··· MATERIAL TO PROCESS

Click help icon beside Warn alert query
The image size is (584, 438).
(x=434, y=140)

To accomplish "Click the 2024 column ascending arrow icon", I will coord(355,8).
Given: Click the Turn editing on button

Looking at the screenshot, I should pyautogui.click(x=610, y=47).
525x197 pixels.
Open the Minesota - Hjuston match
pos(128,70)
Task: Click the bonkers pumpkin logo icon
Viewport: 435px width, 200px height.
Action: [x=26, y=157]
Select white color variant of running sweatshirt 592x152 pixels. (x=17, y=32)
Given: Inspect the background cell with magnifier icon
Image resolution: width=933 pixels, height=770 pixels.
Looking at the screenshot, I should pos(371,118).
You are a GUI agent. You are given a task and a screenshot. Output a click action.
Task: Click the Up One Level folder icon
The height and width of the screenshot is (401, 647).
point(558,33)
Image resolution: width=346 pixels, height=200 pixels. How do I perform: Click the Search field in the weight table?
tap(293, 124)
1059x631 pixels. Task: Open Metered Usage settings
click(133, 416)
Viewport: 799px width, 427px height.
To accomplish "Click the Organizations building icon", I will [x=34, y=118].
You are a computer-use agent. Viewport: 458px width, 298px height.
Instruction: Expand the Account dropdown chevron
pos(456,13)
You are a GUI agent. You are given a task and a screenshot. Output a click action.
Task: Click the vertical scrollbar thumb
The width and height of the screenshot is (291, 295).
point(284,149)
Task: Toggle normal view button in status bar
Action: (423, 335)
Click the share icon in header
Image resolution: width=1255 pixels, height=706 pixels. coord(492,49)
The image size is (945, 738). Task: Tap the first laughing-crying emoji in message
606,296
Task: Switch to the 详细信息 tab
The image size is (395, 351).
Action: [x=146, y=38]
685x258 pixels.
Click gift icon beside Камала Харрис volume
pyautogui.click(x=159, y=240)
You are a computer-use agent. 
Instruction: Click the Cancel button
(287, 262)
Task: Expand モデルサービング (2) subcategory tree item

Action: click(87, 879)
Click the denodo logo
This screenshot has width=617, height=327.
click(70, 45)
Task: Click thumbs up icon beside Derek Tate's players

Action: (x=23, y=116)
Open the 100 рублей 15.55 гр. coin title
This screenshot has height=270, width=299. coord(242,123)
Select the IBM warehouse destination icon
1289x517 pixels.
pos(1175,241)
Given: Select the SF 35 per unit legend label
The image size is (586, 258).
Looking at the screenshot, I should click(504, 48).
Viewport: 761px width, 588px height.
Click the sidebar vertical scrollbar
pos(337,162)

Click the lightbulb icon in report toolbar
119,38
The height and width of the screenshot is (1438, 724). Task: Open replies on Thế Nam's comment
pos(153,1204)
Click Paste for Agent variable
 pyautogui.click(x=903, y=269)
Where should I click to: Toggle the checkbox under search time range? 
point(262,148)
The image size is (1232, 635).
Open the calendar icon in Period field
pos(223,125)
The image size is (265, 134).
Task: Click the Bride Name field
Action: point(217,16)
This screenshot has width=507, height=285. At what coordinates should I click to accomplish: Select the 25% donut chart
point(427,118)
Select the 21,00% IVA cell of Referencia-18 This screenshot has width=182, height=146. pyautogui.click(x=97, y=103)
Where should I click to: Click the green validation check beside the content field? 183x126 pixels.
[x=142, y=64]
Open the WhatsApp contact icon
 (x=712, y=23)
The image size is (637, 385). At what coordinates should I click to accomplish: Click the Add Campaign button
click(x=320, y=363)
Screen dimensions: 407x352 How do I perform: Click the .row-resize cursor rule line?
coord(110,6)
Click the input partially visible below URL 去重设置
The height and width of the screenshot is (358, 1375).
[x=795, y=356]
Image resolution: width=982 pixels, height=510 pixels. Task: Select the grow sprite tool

······

> [EXERCISE OBJECTIVE] Reproduce the listing above line for line, exactly.

> [RESPONSE BELOW]
Click help icon beside Warn alert query
The image size is (584, 438).
(x=434, y=140)

To accomplish "Click the 2024 column ascending arrow icon", I will coord(355,8).
Given: Click the Turn editing on button

Looking at the screenshot, I should pyautogui.click(x=610, y=47).
525x197 pixels.
Open the Minesota - Hjuston match
pos(128,70)
Task: Click the bonkers pumpkin logo icon
Viewport: 435px width, 200px height.
Action: [x=26, y=157]
Select white color variant of running sweatshirt 592x152 pixels. (x=17, y=32)
Given: Inspect the background cell with magnifier icon
Image resolution: width=933 pixels, height=770 pixels.
Looking at the screenshot, I should pos(371,118).
You are a GUI agent. You are given a task and a screenshot. Output a click action.
Task: Click the Up One Level folder icon
The height and width of the screenshot is (401, 647).
point(558,33)
Image resolution: width=346 pixels, height=200 pixels. How do I perform: Click the Search field in the weight table?
tap(293, 124)
1059x631 pixels. Task: Open Metered Usage settings
click(133, 416)
Viewport: 799px width, 427px height.
To accomplish "Click the Organizations building icon", I will [x=34, y=118].
You are a computer-use agent. Viewport: 458px width, 298px height.
Instruction: Expand the Account dropdown chevron
pos(456,13)
You are a GUI agent. You are given a task and a screenshot. Output a click action.
Task: Click the vertical scrollbar thumb
The width and height of the screenshot is (291, 295).
point(284,149)
Task: Toggle normal view button in status bar
Action: (423, 335)
Click the share icon in header
Image resolution: width=1255 pixels, height=706 pixels. coord(492,49)
The image size is (945, 738). Task: Tap the first laughing-crying emoji in message
606,296
Task: Switch to the 详细信息 tab
The image size is (395, 351).
Action: [x=146, y=38]
685x258 pixels.
Click gift icon beside Камала Харрис volume
pyautogui.click(x=159, y=240)
You are a computer-use agent. 
Instruction: Click the Cancel button
(287, 262)
Task: Expand モデルサービング (2) subcategory tree item

Action: click(87, 879)
Click the denodo logo
This screenshot has width=617, height=327.
click(70, 45)
Task: Click thumbs up icon beside Derek Tate's players

Action: (x=23, y=116)
Open the 100 рублей 15.55 гр. coin title
This screenshot has height=270, width=299. coord(242,123)
Select the IBM warehouse destination icon
1289x517 pixels.
pos(1175,241)
Given: Select the SF 35 per unit legend label
The image size is (586, 258).
Looking at the screenshot, I should click(504, 48).
Viewport: 761px width, 588px height.
Click the sidebar vertical scrollbar
pos(337,162)

Click the lightbulb icon in report toolbar
119,38
The height and width of the screenshot is (1438, 724). Task: Open replies on Thế Nam's comment
pos(153,1204)
Click Paste for Agent variable
 pyautogui.click(x=903, y=269)
Where should I click to: Toggle the checkbox under search time range? 
point(262,148)
The image size is (1232, 635).
Open the calendar icon in Period field
pos(223,125)
The image size is (265, 134).
Task: Click the Bride Name field
Action: point(217,16)
This screenshot has width=507, height=285. At what coordinates should I click to accomplish: Select the 25% donut chart
point(427,118)
Select the 21,00% IVA cell of Referencia-18 This screenshot has width=182, height=146. pyautogui.click(x=97, y=103)
Where should I click to: Click the green validation check beside the content field? 183x126 pixels.
[x=142, y=64]
Open the WhatsApp contact icon
 (x=712, y=23)
The image size is (637, 385). At what coordinates should I click to accomplish: Click the Add Campaign button
click(x=320, y=363)
Screen dimensions: 407x352 How do I perform: Click the .row-resize cursor rule line?
coord(110,6)
Click the input partially visible below URL 去重设置
The height and width of the screenshot is (358, 1375).
[x=795, y=356]
Image resolution: width=982 pixels, height=510 pixels. Task: Select the grow sprite tool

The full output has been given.